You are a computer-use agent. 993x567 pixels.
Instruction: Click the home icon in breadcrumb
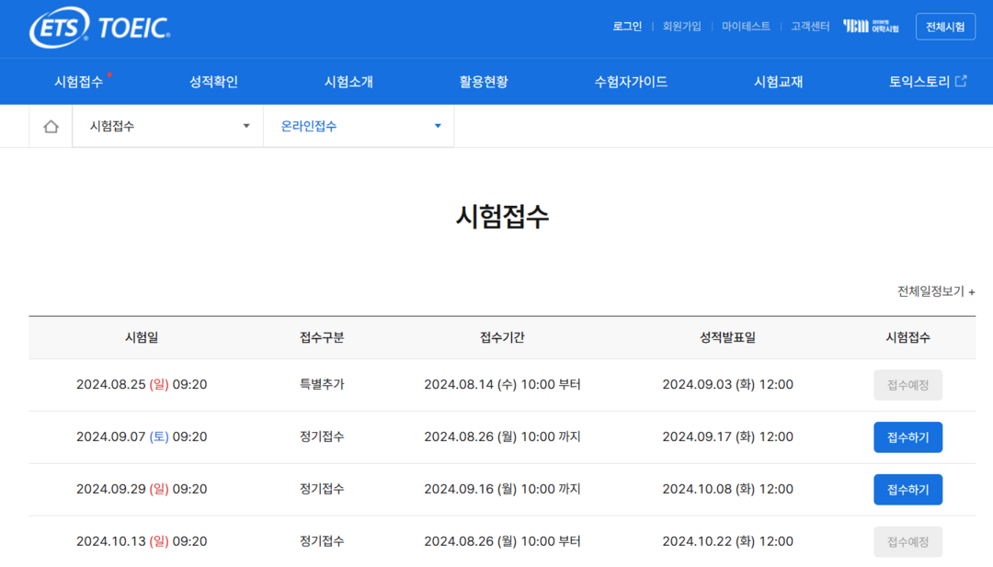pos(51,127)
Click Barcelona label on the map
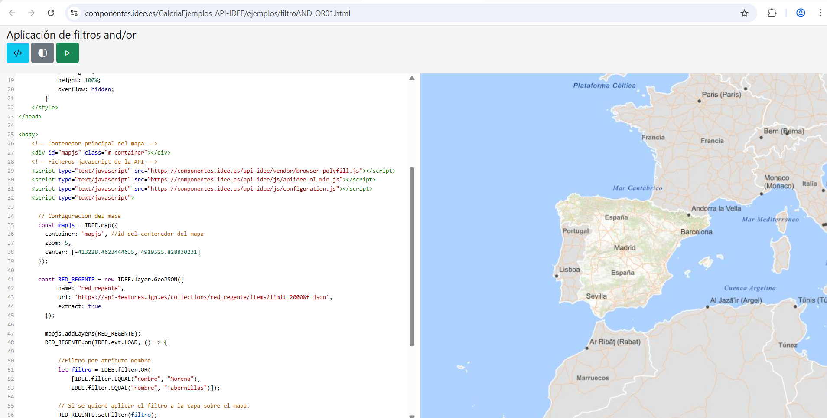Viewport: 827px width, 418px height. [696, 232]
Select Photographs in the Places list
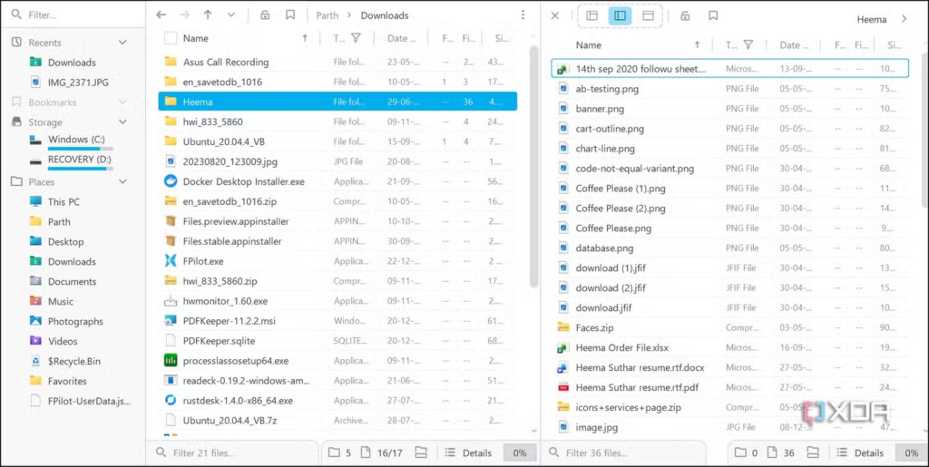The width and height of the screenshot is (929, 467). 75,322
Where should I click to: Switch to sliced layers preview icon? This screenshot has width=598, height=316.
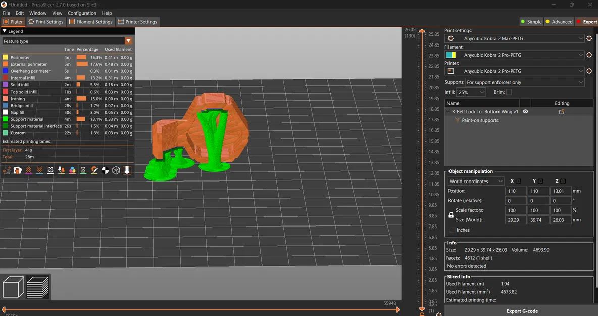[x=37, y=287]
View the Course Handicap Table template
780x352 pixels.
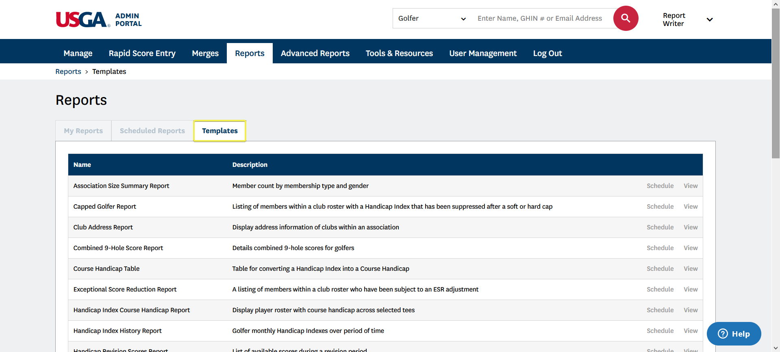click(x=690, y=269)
——
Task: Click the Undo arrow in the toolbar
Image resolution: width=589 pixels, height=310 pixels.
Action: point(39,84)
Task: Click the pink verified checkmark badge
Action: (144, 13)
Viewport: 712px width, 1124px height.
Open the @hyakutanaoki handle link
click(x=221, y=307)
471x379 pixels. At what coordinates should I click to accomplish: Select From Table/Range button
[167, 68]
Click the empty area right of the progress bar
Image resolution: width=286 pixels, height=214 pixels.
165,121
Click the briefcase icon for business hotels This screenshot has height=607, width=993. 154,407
——
* **ABOUT THIS TASK**: Print again the lines of the entries above that fall between the line holding "Open the @hyakutanaoki handle link" and the line holding "Click the briefcase", inclusive, exactly as they stand.

* **WRITTEN SOLUTION**:
Open the @hyakutanaoki handle link
click(x=221, y=307)
471x379 pixels. At what coordinates should I click to accomplish: Select From Table/Range button
[167, 68]
Click the empty area right of the progress bar
Image resolution: width=286 pixels, height=214 pixels.
165,121
Click the briefcase icon for business hotels This screenshot has height=607, width=993. 154,407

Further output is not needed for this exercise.